A common indicator of overfitting is a significant disparity between the training and testing (or validation) performance: the model performs very well on the training set but poorly on the testing set.

Detecting Overfitting

In practice, we can use validation metrics to detect overfitting:

High \(R^2\) on the training set and low \(R^2\) on the testing set suggests that the model fits the training data well but fails to generalize.
High training accuracy and low testing accuracy are typical signs of an overfit model.

Using cross-validation can also help identify overfitting. If the model consistently performs well across folds (i.e., similar scores on each fold), it is likely generalizing better than a model that performs well on some folds but poorly on others.

Addressing Overfitting

Several techniques can help reduce overfitting:

Feature Selection: Reducing the number of features (predictors) to those most relevant can simplify the model.
Regularization: Techniques such as ridge regression and lasso regression (discussed in Chapter 19) add penalty terms to the model, discouraging overly complex fits.
Cross-Validation: Performing k-fold cross-validation helps ensure that the model’s high performance is not simply due to luck with a particular train-test split.

Understanding Underfitting

Underfitting occurs when a model is too simplistic to capture the underlying trends in the data. An underfit model may fail to learn important relationships between the predictor and response variables, resulting in poor performance on both training and testing sets.

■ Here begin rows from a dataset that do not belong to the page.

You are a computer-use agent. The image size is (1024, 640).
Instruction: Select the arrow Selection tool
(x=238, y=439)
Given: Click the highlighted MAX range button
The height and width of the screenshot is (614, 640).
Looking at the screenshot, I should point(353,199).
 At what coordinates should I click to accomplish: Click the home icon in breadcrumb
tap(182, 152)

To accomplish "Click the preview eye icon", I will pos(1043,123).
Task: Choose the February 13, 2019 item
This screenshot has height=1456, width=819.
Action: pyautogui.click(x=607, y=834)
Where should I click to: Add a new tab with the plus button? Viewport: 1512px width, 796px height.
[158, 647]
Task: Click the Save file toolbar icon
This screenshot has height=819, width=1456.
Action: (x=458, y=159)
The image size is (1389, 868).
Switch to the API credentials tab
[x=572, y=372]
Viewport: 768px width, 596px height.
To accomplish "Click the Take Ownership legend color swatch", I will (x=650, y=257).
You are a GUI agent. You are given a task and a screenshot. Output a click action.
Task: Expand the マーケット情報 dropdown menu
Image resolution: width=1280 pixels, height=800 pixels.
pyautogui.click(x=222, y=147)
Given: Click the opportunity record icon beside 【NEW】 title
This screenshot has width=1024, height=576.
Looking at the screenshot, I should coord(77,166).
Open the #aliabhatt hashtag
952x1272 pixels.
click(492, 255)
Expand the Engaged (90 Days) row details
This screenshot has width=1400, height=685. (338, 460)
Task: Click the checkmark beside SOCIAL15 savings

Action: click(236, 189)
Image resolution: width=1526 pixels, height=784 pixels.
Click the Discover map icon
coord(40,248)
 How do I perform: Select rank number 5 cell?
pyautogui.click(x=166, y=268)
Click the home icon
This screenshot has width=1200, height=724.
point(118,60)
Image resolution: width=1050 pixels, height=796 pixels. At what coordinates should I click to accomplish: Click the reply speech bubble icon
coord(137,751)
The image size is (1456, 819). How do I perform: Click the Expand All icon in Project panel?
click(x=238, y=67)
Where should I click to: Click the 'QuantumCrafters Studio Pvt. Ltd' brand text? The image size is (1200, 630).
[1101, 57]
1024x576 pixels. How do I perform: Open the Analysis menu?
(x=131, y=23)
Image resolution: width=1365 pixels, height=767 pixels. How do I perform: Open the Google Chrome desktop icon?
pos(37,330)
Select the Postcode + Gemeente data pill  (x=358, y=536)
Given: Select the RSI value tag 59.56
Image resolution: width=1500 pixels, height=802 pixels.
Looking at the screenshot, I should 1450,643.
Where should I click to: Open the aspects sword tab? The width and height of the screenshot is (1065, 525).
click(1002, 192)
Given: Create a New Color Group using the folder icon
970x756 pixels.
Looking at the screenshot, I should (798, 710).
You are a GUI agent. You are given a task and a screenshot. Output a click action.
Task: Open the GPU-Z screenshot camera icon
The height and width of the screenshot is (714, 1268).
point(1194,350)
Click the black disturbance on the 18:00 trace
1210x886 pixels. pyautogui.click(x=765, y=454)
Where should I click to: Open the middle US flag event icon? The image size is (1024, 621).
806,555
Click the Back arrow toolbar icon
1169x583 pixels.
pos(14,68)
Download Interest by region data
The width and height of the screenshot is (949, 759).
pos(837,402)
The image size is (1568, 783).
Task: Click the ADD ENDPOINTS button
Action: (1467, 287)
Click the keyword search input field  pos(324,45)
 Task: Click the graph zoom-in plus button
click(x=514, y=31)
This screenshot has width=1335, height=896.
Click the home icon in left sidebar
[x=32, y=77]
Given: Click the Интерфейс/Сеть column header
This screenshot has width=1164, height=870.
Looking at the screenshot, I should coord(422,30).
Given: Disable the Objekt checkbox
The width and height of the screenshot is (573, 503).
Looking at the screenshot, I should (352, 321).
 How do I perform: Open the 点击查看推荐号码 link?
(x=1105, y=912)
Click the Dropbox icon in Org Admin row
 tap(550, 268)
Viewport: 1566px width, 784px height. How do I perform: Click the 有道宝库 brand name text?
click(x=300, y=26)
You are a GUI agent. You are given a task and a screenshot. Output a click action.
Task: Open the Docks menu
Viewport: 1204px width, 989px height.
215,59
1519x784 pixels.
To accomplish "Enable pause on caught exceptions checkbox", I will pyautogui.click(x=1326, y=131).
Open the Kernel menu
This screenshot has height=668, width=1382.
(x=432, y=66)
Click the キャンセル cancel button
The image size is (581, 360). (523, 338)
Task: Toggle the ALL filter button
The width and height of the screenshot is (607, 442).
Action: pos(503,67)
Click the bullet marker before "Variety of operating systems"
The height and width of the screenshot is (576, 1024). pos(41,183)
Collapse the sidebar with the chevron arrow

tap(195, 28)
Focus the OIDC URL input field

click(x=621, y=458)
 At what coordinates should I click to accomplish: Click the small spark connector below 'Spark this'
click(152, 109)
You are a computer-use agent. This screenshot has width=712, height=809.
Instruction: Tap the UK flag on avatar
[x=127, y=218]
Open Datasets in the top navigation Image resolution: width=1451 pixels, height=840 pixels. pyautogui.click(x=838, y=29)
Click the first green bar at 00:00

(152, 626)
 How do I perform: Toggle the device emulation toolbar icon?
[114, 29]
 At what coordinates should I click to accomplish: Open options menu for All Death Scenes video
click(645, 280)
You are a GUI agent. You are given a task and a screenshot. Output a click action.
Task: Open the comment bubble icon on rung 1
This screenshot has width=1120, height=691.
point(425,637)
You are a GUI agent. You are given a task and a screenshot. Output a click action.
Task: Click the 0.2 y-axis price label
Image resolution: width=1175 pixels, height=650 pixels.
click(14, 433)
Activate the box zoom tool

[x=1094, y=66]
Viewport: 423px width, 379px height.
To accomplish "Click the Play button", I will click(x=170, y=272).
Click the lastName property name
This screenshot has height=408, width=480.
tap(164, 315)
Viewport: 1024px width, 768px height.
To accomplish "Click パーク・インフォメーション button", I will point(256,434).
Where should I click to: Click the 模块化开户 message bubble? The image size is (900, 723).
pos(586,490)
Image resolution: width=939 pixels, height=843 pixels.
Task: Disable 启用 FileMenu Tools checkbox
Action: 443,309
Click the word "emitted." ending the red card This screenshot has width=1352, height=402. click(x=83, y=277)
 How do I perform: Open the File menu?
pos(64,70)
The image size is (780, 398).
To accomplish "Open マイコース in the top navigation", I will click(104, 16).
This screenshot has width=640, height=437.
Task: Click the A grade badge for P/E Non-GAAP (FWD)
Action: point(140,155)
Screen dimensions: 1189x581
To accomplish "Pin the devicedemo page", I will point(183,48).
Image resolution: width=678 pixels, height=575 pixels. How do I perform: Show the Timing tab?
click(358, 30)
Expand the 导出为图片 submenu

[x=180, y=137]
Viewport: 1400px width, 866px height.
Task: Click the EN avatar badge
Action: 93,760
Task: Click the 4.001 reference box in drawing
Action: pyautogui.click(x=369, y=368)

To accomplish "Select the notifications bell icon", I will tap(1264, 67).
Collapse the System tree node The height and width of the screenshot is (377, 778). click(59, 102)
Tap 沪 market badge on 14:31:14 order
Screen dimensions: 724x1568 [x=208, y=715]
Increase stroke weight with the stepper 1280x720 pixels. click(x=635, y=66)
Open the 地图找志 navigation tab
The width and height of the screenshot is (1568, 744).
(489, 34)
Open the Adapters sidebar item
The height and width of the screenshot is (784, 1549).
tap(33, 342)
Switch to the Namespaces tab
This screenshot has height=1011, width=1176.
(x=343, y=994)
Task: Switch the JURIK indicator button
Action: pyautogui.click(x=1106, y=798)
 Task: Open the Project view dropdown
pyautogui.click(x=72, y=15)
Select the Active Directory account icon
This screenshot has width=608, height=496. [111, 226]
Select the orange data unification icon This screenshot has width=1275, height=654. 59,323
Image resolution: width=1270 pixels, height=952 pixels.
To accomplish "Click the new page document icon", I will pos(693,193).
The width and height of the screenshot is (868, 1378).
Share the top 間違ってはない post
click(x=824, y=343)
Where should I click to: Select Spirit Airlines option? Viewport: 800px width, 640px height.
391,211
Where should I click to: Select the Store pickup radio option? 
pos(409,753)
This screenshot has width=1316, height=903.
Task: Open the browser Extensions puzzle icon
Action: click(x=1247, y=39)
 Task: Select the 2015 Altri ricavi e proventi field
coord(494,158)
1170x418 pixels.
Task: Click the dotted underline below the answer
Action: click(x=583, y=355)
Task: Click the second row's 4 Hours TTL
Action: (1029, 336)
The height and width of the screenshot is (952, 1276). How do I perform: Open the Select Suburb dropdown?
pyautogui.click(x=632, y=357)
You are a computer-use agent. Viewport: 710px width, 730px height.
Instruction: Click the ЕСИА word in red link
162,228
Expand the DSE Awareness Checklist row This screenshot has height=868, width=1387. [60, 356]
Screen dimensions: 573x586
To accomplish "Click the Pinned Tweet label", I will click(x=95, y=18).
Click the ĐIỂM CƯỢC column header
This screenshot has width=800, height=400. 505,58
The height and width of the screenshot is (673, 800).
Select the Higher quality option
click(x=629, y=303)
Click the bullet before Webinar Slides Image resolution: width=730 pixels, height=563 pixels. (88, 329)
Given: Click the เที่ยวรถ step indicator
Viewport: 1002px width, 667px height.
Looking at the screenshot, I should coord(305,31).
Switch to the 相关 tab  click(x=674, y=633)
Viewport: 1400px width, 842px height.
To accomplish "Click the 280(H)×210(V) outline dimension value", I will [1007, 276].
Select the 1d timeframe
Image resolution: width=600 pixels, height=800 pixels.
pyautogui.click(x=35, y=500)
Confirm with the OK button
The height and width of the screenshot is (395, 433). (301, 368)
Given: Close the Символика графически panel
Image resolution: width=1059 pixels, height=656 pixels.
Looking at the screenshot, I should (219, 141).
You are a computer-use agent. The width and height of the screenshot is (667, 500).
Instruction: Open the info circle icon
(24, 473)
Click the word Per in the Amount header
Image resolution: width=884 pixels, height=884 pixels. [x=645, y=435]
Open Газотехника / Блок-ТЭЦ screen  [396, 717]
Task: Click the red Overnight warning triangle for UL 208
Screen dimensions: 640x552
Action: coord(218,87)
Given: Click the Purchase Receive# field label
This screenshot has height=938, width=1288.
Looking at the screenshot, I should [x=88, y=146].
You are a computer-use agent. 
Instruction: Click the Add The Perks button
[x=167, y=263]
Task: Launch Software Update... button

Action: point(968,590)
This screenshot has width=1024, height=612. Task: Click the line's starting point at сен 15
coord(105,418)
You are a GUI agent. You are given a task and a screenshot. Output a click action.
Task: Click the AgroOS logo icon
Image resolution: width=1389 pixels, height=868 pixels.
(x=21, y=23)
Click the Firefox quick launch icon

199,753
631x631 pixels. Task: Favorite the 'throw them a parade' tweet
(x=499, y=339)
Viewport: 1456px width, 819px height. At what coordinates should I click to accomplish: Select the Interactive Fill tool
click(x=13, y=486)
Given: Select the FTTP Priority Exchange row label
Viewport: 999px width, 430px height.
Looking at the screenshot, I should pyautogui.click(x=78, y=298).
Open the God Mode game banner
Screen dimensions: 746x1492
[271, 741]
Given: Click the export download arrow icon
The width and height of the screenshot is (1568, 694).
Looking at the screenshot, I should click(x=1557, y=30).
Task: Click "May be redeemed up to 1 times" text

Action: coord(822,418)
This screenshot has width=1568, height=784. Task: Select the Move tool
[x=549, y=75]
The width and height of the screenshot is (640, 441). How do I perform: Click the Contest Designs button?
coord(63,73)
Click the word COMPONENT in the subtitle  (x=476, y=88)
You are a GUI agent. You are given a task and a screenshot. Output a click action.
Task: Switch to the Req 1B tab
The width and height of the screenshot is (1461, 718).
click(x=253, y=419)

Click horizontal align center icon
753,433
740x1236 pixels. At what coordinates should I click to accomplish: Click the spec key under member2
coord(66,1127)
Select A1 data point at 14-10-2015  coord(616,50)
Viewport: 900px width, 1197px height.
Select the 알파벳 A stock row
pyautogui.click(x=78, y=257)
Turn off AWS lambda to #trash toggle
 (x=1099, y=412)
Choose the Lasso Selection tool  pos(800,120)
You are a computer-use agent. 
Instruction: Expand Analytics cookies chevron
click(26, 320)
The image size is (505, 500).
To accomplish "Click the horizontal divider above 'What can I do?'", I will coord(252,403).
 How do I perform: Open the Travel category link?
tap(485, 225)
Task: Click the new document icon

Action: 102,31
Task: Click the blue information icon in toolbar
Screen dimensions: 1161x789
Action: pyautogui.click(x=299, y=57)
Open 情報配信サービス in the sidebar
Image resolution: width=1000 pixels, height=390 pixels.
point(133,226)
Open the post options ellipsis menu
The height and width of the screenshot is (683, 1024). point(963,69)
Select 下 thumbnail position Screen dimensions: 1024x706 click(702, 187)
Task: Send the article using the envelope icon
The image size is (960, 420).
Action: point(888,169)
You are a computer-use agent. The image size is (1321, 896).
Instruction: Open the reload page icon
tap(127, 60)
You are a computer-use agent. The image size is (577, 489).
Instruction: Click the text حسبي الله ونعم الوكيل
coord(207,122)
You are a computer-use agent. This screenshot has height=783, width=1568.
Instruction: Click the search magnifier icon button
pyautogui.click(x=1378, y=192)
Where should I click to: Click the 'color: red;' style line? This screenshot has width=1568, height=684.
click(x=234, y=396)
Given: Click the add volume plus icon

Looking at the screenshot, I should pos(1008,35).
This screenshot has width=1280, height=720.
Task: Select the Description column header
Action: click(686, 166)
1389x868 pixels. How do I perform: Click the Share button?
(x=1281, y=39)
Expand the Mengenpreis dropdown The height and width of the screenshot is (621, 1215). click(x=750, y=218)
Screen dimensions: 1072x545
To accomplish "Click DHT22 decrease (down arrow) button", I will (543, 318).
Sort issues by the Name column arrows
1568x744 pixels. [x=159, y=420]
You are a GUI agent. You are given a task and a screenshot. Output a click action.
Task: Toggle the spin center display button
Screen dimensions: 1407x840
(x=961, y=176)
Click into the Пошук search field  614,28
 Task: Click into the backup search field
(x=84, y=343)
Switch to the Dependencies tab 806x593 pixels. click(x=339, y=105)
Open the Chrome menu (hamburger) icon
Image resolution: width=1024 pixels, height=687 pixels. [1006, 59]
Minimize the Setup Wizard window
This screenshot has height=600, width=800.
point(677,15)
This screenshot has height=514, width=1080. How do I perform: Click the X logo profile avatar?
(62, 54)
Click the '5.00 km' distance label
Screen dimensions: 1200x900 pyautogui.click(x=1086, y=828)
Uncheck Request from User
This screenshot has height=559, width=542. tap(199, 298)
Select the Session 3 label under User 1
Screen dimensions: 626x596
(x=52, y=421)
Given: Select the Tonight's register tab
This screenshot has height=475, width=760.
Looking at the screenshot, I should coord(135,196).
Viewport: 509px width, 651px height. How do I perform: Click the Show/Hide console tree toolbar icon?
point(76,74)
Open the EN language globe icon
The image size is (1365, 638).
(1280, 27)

Underfitting often happens when:

The model is overly constrained (e.g., a linear model trying to capture nonlinear relationships).
Key predictors are missing, or critical transformations (e.g., logarithmic, polynomial) have not been applied.

Detecting Underfitting

The main indicators of underfitting are:

Low \(R^2\) on both the training and testing sets, suggesting that the model fails to capture the data’s structure.
High bias in predictions, where the model consistently deviates from actual values.

An underfit model often struggles with both training and testing data, unlike an overfit model, which performs well on training data but poorly on testing data.

Addressing Underfitting

To improve an underfit model, you can consider:

Adding Complexity: Introduce more predictors, polynomial terms, or interaction terms if the data’s structure suggests a more complex relationship.
Feature Engineering: Transform variables or create new features that better capture the relationship between predictors and the outcome.
Switching to a More Flexible Model: Instead of a simple linear model, consider a model better suited to nonlinear relationships, such as decision trees, random forests, or neural networks.

Bias-Variance Tradeoff

The balance between overfitting and underfitting is often discussed in terms of the bias-variance tradeoff:

Bias refers to errors due to simplifying assumptions in the model. High bias typically leads to underfitting.
Variance refers to errors due to model complexity. High variance is associated with overfitting.

The goal is to find a model with low enough bias to capture the data’s structure while maintaining low enough variance to generalize well to new data. Techniques like cross-validation, regularization, and feature selection can help achieve this balance.